*WHAT YOU SHOULD DO*
Search term "computer": copy each line of the records that contains it.

───── DATA EXTRACTS

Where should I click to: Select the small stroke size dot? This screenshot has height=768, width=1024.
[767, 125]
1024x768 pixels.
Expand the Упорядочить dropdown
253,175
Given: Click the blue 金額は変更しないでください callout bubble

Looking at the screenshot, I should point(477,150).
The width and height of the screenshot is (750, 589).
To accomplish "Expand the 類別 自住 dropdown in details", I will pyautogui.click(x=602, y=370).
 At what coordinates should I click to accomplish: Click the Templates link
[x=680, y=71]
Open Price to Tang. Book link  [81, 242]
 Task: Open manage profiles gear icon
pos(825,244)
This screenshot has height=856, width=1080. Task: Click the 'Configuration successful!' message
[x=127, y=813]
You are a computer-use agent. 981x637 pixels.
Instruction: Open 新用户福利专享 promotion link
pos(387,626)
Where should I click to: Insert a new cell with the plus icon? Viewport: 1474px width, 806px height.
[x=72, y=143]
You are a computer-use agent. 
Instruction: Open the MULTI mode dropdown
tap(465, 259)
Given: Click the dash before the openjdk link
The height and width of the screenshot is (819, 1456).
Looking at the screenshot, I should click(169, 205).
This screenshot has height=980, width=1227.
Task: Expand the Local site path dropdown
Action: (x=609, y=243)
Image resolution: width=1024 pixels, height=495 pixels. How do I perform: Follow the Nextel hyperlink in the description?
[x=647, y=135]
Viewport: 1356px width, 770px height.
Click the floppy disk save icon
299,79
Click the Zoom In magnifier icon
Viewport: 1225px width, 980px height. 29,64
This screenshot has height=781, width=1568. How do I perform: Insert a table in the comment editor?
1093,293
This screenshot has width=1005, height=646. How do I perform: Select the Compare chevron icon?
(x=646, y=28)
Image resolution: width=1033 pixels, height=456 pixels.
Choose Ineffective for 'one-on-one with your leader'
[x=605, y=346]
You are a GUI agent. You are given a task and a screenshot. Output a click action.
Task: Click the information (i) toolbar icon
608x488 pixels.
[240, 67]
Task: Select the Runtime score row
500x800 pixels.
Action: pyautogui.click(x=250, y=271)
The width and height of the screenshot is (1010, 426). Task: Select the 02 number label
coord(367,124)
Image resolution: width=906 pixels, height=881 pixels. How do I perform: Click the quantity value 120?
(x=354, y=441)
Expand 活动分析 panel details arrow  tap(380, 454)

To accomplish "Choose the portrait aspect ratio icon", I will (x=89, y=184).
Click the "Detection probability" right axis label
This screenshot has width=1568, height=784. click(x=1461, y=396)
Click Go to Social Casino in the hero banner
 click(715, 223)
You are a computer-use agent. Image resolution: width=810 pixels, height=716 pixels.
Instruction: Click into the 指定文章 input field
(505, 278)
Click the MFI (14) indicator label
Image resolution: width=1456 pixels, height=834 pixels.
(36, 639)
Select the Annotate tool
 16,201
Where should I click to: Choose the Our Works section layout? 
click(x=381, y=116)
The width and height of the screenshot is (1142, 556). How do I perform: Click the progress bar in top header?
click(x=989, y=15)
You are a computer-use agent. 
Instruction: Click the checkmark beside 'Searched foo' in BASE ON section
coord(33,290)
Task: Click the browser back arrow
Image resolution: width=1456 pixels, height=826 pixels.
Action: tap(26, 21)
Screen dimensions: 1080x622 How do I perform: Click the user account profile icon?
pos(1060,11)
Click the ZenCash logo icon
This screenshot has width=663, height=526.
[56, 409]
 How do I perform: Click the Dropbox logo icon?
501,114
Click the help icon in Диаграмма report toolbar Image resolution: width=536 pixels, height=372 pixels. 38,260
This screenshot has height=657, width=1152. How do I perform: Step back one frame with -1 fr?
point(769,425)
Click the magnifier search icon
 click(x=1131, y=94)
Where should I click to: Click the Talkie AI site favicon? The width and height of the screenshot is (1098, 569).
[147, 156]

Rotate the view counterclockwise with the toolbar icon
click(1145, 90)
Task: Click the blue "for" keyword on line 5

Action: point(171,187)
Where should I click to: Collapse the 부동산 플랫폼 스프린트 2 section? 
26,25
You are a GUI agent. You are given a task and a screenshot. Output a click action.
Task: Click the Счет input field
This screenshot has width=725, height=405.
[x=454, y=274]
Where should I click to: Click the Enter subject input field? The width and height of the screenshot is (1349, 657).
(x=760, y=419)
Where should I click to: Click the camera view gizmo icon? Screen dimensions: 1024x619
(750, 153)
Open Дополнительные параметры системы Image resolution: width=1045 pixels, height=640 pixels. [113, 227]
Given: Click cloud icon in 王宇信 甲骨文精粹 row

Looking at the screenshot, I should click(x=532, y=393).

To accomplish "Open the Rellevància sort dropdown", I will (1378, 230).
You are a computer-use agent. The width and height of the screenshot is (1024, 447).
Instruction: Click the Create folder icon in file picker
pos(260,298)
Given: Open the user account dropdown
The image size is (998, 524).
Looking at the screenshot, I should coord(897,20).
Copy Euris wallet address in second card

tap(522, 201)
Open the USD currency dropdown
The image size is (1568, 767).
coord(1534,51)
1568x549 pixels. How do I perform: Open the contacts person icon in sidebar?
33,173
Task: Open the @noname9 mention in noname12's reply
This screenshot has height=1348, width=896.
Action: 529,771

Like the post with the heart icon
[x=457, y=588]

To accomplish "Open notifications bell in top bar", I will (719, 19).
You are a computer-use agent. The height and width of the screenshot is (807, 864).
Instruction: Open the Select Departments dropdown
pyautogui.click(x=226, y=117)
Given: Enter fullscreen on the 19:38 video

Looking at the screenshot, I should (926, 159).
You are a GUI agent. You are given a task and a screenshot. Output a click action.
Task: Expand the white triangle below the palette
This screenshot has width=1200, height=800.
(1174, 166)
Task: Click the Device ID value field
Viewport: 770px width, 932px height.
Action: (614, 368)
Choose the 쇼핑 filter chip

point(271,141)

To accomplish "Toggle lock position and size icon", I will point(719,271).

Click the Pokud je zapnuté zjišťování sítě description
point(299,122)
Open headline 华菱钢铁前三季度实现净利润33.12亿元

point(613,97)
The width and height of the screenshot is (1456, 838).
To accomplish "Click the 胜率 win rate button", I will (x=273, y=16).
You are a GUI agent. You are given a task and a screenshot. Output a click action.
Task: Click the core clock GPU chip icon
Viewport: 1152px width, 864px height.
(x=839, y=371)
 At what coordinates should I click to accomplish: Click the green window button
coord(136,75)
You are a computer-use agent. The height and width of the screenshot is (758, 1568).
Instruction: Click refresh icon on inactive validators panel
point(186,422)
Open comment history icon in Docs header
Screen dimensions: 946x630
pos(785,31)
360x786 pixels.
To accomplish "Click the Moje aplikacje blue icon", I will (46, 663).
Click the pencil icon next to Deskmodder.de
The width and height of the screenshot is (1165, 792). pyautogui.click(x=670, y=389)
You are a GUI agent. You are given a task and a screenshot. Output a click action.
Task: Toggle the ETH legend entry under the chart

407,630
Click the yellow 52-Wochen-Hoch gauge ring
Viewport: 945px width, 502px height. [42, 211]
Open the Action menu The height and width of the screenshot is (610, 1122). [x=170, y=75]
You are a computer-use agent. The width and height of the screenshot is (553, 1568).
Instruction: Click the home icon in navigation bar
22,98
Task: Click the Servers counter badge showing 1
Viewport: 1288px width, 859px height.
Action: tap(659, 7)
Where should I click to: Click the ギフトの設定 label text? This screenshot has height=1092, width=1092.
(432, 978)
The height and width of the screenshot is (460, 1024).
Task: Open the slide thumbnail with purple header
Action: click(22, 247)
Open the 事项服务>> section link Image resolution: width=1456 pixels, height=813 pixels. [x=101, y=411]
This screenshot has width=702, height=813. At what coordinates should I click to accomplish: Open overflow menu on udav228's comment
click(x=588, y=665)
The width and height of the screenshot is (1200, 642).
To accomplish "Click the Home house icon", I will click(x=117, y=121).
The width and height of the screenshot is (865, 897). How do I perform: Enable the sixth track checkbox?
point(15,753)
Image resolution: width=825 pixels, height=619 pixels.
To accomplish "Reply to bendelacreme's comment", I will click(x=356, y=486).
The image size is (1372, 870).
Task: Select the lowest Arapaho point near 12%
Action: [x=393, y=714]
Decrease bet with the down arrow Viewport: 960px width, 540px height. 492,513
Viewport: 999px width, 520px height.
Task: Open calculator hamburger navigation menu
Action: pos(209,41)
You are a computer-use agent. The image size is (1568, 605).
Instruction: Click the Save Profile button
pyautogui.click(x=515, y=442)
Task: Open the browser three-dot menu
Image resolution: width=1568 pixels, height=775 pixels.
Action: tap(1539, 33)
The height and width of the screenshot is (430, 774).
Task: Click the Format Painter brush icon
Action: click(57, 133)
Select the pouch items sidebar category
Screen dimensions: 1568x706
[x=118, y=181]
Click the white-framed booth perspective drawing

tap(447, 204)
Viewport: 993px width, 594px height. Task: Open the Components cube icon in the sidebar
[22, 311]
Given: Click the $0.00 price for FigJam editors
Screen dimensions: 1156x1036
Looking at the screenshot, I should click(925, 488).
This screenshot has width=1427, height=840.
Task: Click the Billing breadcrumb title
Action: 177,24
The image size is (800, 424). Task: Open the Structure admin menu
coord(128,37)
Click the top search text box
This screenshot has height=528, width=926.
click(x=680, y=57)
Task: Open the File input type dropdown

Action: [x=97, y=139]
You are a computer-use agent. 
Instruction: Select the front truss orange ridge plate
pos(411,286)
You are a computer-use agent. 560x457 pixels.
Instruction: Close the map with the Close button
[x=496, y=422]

──────────

*SOLUTION*
You are a computer-use agent. 981x637 pixels.
You are a computer-use agent. 
You are a computer-use agent. Image resolution: width=810 pixels, height=716 pixels.
You are a computer-use agent. 
You are a computer-use agent. The width and height of the screenshot is (1024, 447).
You are a computer-use agent. The height and width of the screenshot is (807, 864).
You are a computer-use agent. The height and width of the screenshot is (758, 1568).
You are a computer-use agent. The width and height of the screenshot is (553, 1568).
You are a computer-use agent. The image size is (1568, 605).
You are a computer-use agent. 
You are a computer-use agent. 560x457 pixels.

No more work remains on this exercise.